Joshua Reynolds was part of the important first generation of native British artists who emerged after the Baroque period (1600-1750) that was marked by a dominance by foreign – mostly Flemish – artists. They adapted stylistic tendencies from these foreign artists to develop a unique, elegant, and sophisticated British portrait style.
 

 


Artist Birthday for 16 July: Joshua Reynolds (1723-1792 Britain)

Joshua Reynolds, Lady Elizabeth Delmé and her Children, 1777-1779, oil on canvas, 239.9 x 147.8 cm  Image © 2025 National Gallery of Art, Washington (NGA-P0151)

Despite his constant efforts at "educating" British artists about the value of classicizing subjects, Reynolds too was bound by his patrons' tastes -- and money -- when it came to many of his portraits of the wealthy. Although he had already (1765) produced such classicized portraits as Lady Sarah Bunbury Sacrificing to the Graces (Art Institute of Chicago, Davis #AIC-6242), he was still producing stridently British Rococo portraits such as this one.  

The British portrait style of the 1700s was a great influence on American artists in the colonies. There is a certain romantic nostalgia for the "good old days" of the early 1600s in the dress of the wealthy during the Rococo period. Portraits were often staged in the park (or a facsimile of it) of the family estate in order to demonstrate their status. Trees are indistinct botanically, and appear as cotton candy fluff in the background. This family is dressed in what was considered "casual" at the time for the upper class, with a vague allusion to classical drapery across the woman's lap. The features of these privileged few have been idealized to the point where they don't seem like real individuals, but rather an ancient Greek goddess and a couple of putti. There's the classicism aspect of this portrait!

Background 

The Baroque period in Britain was dominated by artists from Europe: Peter Paul Rubens (1577-1640), Antonie van Dyck (1599-1641), and Peter Lely (1618-1680) for example. Despite the Royal Academy's tyrannical existence in London, unlike France, British art was not dominated by artists preferred by the court. The passing of the generation of foreign Baroque painters led Britain in the 1700s to focus on regional schools of art, particularly in the areas of landscape and portraiture.

 While Baroque ideals of celebration of the ruling class and drama in historical subjects persisted, 1700s painting in Britain is characterized overall by turning inward and examining British life, scientific advances, and the British landscape.  It is a more restrained and less artificial Rococo style than on the Continent, and has an anecdotal quality similar to Dutch Baroque genre of the 1600s. By the late 1750s, after the discovery of the ruins of the Roman city of Pompeii in 1748 and the revival of a mania for all things classical, classicism was embraced enthusiastically by British artists as well.
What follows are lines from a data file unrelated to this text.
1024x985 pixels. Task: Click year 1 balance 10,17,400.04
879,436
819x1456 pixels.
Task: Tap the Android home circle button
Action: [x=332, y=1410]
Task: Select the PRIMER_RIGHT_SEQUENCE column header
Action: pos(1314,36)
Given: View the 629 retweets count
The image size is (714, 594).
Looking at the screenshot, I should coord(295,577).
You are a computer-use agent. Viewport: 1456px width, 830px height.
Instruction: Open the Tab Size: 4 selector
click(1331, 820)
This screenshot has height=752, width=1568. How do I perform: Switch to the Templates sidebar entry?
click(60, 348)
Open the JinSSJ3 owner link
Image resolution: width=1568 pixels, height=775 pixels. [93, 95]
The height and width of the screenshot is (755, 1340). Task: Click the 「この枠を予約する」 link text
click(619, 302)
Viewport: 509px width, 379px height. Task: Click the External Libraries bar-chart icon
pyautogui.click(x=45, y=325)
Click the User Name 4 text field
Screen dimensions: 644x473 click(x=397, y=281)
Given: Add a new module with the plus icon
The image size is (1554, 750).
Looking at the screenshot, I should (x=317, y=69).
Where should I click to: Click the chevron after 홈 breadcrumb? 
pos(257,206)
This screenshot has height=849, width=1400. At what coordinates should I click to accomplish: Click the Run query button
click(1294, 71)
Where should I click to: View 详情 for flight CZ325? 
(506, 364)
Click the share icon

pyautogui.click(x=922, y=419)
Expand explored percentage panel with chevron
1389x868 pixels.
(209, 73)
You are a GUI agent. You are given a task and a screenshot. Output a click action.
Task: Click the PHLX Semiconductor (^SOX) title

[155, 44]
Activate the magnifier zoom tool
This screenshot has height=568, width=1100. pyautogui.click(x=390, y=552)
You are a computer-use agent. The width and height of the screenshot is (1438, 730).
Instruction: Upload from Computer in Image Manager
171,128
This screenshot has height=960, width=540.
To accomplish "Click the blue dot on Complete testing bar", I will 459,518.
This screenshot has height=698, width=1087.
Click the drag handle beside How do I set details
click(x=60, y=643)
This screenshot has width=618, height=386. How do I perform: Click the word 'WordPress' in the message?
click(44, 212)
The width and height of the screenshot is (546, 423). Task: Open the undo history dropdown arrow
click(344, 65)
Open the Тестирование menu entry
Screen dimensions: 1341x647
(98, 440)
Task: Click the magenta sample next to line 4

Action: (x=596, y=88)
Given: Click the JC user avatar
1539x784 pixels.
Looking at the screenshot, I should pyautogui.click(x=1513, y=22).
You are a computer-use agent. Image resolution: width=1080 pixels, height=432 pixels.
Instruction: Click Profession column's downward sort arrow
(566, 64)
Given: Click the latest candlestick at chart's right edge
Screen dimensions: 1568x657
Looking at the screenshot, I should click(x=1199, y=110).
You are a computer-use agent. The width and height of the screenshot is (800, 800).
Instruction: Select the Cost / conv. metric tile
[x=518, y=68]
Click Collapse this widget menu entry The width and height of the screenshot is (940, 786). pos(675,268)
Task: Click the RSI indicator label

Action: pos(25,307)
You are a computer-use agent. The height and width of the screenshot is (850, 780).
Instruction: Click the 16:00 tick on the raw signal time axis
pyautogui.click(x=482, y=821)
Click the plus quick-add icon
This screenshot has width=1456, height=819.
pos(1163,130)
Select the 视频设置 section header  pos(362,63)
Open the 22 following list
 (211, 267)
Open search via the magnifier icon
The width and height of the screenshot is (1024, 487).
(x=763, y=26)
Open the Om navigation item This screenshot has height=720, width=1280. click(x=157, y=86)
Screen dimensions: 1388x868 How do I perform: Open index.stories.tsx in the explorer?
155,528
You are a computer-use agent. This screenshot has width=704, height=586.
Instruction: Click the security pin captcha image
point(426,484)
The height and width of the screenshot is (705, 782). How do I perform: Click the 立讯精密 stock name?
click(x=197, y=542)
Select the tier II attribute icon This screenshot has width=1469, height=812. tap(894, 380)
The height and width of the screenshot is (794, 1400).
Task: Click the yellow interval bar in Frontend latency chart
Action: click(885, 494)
Reynolds was born in Devonshire, son of the headmaster of a private academy. He was well educated in the writings and art of classical antiquity, receiving an education better than most of his fellow artists of the period. From an early age he wished to be an artist, training starting in 1740 with the society portrait painter Thomas Hudson (1701-1779), a competent artist whose reserved, realistic style was much copied by American artists of the time. He also studied great masters of western painting from the Renaissance and Baroque, and was particularly affected early on by the portraits of van Dyck, Rembrandt (1606-1669) and Rubens.

During an extended trip to Italy in 1749 Reynolds studied ancient Greek and Roman antique art and Renaissance painting. He was particularly impacted by Venetian Renaissance artists such as Titian with their painterly surfaces, tenebrism and vibrant color. His trip to Italy cemented his belief that with a scholarly approach to paintings, using one's knowledge of classicism and the Renaissance heritage, British painting could be "elevated" to a higher state. In 1753 he settled in London for the rest of his life.

Reynolds believed that artists should emulate great artists from the Renaissance, because the influence of Classicism elevated works of art beyond mere imitation of observed reality. The combination of classical mythology or history with a portrait is known as the Grand Manner. Reynolds devised his own way to portray the specific features of a sitter while elevating the portrait to pseudo-history painting status with "classicism." He was one of the founding members of the British Royal Academy, and its first president. Reynolds used the Academy to advocate his views of what the nature of British painting should be.